Provided data:
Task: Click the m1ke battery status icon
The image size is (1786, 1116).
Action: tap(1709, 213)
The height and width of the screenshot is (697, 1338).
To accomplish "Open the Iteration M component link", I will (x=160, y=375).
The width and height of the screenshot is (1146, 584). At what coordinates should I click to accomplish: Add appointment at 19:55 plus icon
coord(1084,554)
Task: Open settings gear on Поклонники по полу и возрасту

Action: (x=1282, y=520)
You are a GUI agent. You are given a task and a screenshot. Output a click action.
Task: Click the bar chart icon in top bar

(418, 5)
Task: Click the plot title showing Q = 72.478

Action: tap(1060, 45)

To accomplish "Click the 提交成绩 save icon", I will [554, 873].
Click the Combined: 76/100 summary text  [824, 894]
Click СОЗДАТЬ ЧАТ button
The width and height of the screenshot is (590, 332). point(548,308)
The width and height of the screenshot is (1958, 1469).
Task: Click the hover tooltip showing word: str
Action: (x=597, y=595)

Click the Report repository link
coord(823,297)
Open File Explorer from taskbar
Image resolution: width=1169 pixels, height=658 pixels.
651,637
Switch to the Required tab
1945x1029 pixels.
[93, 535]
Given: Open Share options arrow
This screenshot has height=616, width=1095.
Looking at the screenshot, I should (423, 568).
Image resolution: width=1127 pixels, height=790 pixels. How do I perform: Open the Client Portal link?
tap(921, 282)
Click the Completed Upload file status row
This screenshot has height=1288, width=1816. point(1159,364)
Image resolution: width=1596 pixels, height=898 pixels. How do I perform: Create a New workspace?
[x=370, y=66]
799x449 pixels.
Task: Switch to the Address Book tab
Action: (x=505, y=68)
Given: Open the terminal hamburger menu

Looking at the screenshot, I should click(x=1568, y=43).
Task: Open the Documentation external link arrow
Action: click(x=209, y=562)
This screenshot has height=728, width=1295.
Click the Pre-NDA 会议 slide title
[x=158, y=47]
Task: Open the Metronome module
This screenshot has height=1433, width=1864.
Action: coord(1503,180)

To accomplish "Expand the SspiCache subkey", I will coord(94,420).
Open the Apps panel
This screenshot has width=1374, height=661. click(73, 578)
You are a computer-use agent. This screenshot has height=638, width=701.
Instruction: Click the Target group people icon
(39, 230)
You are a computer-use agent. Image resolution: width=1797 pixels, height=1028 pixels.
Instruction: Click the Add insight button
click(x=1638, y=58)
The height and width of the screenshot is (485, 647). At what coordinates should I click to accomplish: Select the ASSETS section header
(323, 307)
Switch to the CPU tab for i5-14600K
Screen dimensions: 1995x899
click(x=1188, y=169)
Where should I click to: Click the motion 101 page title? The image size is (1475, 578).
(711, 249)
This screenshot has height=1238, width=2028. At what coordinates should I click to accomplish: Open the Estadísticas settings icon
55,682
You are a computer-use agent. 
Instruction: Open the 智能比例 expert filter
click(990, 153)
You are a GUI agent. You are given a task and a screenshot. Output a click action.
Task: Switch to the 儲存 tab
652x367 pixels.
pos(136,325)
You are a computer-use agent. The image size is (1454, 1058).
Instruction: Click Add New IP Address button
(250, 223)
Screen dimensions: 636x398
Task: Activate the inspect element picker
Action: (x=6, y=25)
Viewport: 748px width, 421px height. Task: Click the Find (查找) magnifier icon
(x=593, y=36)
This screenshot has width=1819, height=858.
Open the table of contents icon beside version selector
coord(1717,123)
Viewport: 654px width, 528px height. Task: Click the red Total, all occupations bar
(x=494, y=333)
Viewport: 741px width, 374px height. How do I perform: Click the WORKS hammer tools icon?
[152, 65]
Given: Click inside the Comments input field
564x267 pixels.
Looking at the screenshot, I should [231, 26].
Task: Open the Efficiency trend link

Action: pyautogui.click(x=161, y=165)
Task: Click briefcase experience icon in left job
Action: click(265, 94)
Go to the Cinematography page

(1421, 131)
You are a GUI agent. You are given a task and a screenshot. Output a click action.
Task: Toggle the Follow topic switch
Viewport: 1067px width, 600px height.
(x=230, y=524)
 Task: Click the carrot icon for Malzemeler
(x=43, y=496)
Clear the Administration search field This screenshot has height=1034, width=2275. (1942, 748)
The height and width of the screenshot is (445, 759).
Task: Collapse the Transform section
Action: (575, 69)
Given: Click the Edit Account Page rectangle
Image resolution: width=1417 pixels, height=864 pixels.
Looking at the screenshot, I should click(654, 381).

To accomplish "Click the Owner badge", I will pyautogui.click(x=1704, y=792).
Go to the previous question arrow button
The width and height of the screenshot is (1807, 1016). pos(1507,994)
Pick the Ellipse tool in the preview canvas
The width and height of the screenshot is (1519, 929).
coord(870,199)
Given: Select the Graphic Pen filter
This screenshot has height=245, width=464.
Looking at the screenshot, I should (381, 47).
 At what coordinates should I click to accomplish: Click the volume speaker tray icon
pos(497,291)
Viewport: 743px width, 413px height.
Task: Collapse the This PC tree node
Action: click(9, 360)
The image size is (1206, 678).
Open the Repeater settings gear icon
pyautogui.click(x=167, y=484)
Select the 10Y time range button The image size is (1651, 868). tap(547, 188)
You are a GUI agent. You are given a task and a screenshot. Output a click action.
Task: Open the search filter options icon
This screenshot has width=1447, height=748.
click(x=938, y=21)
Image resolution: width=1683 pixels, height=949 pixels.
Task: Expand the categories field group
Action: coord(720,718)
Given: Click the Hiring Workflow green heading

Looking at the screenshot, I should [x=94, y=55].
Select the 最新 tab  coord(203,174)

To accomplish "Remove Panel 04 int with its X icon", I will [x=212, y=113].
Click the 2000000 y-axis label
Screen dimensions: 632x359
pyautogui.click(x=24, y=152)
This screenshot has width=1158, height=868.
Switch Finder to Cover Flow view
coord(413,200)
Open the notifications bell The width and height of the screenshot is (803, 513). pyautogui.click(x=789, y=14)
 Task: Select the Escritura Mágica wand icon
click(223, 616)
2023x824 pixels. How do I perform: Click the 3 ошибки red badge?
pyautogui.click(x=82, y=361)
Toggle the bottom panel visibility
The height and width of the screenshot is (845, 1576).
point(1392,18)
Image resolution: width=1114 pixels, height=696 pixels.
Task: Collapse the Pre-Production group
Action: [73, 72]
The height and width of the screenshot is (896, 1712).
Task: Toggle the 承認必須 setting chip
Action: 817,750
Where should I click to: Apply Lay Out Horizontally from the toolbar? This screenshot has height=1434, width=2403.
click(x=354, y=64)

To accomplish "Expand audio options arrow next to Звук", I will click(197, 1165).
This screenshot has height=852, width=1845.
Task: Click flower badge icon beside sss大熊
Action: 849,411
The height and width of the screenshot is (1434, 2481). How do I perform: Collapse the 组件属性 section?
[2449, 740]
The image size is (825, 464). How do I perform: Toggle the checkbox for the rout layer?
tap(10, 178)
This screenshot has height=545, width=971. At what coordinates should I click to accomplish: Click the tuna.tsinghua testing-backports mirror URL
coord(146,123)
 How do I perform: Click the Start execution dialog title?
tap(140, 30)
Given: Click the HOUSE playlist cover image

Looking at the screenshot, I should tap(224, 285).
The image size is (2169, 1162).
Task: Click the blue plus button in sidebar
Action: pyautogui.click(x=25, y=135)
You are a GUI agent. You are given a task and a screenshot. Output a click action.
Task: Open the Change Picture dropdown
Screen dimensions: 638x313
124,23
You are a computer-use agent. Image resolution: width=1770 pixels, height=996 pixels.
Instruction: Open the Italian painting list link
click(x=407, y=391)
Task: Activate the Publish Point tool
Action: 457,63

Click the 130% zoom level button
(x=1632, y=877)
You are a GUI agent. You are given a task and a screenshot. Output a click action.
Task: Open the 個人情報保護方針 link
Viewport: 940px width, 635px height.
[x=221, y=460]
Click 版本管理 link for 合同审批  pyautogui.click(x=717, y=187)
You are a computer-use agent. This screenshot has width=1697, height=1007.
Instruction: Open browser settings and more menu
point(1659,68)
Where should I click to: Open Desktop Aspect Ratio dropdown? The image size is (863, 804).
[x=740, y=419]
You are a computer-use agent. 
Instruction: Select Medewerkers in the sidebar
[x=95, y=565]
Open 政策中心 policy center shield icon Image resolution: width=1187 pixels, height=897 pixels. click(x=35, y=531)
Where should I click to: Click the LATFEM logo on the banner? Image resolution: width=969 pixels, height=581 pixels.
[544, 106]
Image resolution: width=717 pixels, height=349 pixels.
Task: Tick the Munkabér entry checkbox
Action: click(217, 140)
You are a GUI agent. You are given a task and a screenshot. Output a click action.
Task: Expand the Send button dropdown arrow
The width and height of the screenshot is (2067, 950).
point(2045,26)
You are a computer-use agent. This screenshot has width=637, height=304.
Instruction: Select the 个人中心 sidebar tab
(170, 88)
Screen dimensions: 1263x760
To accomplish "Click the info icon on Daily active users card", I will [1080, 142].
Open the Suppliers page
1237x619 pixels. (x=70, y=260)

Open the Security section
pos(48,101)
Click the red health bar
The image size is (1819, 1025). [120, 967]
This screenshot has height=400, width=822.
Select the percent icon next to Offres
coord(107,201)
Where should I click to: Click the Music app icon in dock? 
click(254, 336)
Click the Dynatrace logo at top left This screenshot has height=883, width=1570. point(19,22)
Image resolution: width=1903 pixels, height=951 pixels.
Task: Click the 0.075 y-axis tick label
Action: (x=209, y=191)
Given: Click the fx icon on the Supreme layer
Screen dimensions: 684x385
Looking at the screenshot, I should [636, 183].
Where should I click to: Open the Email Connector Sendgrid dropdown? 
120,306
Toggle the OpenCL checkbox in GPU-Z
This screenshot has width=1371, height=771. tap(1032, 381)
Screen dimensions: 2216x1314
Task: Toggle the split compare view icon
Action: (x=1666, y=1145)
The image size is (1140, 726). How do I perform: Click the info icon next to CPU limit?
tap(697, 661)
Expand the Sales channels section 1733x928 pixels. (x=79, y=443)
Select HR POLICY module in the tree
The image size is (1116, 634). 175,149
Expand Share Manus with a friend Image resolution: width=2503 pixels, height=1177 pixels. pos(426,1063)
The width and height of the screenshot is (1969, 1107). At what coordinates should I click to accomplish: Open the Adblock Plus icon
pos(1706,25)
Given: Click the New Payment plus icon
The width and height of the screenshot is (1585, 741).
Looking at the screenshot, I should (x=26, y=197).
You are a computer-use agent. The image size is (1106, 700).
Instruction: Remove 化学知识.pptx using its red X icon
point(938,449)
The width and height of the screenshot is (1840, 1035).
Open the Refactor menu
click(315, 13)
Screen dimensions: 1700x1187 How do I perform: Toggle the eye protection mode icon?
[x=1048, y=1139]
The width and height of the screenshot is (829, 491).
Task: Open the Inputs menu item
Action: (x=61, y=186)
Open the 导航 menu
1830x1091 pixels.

Problem statement:
Copy out the lines of the data where the string "with" occurs.

Response:
To accomplish "Remove Panel 04 int with its X icon", I will [x=212, y=113].
Expand Share Manus with a friend Image resolution: width=2503 pixels, height=1177 pixels. pos(426,1063)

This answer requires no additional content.